Kategori Kajian Ulama

Pengantar:
Khawarij adalah kelompok ekstrem yang muncul sejak masa awal Islam dan dikenal karena sikap kerasnya terhadap perbedaan pendapat. Memahami sejarah, pola pikir, dan karakteristik Khawarij sangat penting agar umat Islam dapat menyikapi perbedaan dengan bijak. Berikut ringkasan kajian Ahlussunnah:

Dalam pemahaman Islam Ahlussunnah, Khawarij adalah kelompok ekstrem yang muncul sejak masa awal Islam.
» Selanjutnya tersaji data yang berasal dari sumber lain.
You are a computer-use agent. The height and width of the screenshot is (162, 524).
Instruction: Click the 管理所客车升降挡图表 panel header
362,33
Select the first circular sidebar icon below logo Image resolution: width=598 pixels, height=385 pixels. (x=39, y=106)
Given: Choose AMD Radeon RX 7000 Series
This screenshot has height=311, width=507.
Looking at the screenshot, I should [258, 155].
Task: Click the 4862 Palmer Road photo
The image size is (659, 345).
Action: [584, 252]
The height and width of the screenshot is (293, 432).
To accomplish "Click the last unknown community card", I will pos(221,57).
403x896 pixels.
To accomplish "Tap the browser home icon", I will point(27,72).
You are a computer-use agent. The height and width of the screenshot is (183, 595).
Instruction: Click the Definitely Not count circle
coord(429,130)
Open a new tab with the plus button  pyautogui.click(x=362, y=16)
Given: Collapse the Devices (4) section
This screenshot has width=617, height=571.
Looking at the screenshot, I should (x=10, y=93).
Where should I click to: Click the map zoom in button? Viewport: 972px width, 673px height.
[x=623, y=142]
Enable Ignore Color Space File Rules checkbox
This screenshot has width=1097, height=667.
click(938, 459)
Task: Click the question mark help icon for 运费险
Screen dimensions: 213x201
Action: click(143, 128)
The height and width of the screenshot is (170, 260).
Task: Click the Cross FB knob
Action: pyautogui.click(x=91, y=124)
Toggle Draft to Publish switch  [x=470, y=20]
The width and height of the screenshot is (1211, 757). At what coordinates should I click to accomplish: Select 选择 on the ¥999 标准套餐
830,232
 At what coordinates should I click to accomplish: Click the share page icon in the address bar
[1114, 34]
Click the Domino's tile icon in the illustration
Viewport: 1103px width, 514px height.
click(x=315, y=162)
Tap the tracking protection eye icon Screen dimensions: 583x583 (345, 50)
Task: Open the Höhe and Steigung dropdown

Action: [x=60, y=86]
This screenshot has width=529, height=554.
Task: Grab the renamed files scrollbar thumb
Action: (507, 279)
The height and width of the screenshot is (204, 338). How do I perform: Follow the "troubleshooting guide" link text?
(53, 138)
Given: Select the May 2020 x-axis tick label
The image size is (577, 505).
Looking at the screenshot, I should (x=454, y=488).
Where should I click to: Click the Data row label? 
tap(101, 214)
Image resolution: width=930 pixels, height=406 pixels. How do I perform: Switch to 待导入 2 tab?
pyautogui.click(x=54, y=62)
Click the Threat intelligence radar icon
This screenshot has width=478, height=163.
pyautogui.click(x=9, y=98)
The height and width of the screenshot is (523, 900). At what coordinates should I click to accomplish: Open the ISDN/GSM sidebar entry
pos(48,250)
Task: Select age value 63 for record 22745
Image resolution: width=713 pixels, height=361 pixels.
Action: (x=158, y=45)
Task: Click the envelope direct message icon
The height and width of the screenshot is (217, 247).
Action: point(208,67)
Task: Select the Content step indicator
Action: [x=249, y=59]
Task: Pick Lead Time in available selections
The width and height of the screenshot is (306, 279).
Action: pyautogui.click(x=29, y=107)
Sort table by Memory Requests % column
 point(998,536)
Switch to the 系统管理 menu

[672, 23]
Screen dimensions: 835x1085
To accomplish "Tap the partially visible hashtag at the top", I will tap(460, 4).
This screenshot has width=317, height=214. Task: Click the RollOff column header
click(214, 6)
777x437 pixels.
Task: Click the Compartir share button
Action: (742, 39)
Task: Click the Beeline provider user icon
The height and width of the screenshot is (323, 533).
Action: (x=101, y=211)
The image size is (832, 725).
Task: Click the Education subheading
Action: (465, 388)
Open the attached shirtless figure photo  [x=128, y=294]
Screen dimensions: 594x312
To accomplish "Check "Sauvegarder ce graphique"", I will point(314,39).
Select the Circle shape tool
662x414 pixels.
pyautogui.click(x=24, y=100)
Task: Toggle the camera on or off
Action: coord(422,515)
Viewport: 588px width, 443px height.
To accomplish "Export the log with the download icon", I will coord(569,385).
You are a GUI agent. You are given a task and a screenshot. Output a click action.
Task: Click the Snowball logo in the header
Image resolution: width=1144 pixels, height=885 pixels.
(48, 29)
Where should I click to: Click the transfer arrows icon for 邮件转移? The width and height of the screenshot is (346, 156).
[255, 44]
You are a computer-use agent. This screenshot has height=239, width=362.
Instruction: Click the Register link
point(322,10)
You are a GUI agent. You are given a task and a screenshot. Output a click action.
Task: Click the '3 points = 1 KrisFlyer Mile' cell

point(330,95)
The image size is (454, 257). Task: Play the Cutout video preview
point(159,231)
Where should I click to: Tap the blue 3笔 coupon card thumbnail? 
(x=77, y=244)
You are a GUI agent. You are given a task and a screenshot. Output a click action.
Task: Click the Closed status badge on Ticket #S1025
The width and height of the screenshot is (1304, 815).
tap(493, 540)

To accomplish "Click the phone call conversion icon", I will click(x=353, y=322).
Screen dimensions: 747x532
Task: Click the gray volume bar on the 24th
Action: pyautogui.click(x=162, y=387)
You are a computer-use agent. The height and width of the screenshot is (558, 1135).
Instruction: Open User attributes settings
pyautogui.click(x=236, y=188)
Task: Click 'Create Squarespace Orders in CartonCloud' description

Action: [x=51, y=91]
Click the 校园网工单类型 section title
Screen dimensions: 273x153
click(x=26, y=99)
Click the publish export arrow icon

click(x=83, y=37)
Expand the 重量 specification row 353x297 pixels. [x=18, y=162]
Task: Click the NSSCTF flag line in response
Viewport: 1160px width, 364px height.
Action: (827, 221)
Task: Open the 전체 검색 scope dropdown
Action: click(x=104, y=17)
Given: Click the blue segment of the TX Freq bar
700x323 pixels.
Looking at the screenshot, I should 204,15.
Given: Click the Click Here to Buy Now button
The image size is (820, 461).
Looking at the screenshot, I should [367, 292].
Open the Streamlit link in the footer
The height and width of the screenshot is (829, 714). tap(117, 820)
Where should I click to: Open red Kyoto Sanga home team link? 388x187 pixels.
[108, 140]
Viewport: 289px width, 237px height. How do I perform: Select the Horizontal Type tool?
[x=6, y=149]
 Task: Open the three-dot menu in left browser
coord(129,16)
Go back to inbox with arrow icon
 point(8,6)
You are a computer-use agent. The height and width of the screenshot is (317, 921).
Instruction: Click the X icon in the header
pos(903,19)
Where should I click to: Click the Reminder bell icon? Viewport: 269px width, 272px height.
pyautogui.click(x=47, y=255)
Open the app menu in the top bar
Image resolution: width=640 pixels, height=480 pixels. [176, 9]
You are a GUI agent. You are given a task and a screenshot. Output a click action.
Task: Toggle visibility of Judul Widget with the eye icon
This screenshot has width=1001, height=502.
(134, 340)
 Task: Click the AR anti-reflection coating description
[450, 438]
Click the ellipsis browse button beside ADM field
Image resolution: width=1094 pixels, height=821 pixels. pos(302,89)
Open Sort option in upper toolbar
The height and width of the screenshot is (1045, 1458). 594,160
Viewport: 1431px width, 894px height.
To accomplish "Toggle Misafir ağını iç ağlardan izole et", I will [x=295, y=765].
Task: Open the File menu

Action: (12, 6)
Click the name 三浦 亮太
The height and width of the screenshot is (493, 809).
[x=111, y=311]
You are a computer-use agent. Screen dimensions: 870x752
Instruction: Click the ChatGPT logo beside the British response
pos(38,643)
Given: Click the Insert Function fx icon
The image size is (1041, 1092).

Kata Khawarij secara harfiah berarti orang-orang yang “keluar” dari barisan umat Islam karena mereka tidak menerima keputusan mayoritas dan menganggap diri mereka paling benar sendiri.

Beberapa poin penting dari kajian sejarah:

Asal dan sejarah Khawarij:
Kelompok ini muncul setelah terjadinya konflik politik pada masa Khalifah Ali bin Abi Thalib, khususnya menolak hasil arbitrase (tahkim) dan kemudian keluar dari barisan Muslimin lainnya.

Pola pikir ekstrem:
Khawarij dikenal karena mengafirkan saudara Muslim hanya karena perbedaan pendapat atau ijtihad politik, dan menjadikan diri mereka sebagai satu-satunya representasi “kebenaran”.

Tak hanya sejarah:
Dengan pengertian luas yang dikemukakan para ahli klasifikasi (seperti as-Syahrastani), setiap kelompok yang keluar dari otoritas pemimpin Muslim yang sah dengan alasan keyakinan sendiri dapat dipandang sebagai bagian dari pola pemikiran Khawarij dari masa ke masa.

Karakteristik yang harus diwaspadai:
Ketika kelompok atau pemikiran mulai mengklaim kebenaran mutlak dan mengkafirkan mayoritas umat Islam tanpa dasar dalil yang jelas, ini mirip dengan sifat-sifat yang ditelusuri pada kelompok Khawarij klasik.

Dengan demikian, istilah neo-Khawarij bukan hanya istilah modern atau retoris, tetapi merujuk pada pola pemikiran ekstrem yang secara historis pertama kali muncul pada masa sahabat dan terus menjadi tantangan umat Islam sepanjang zaman.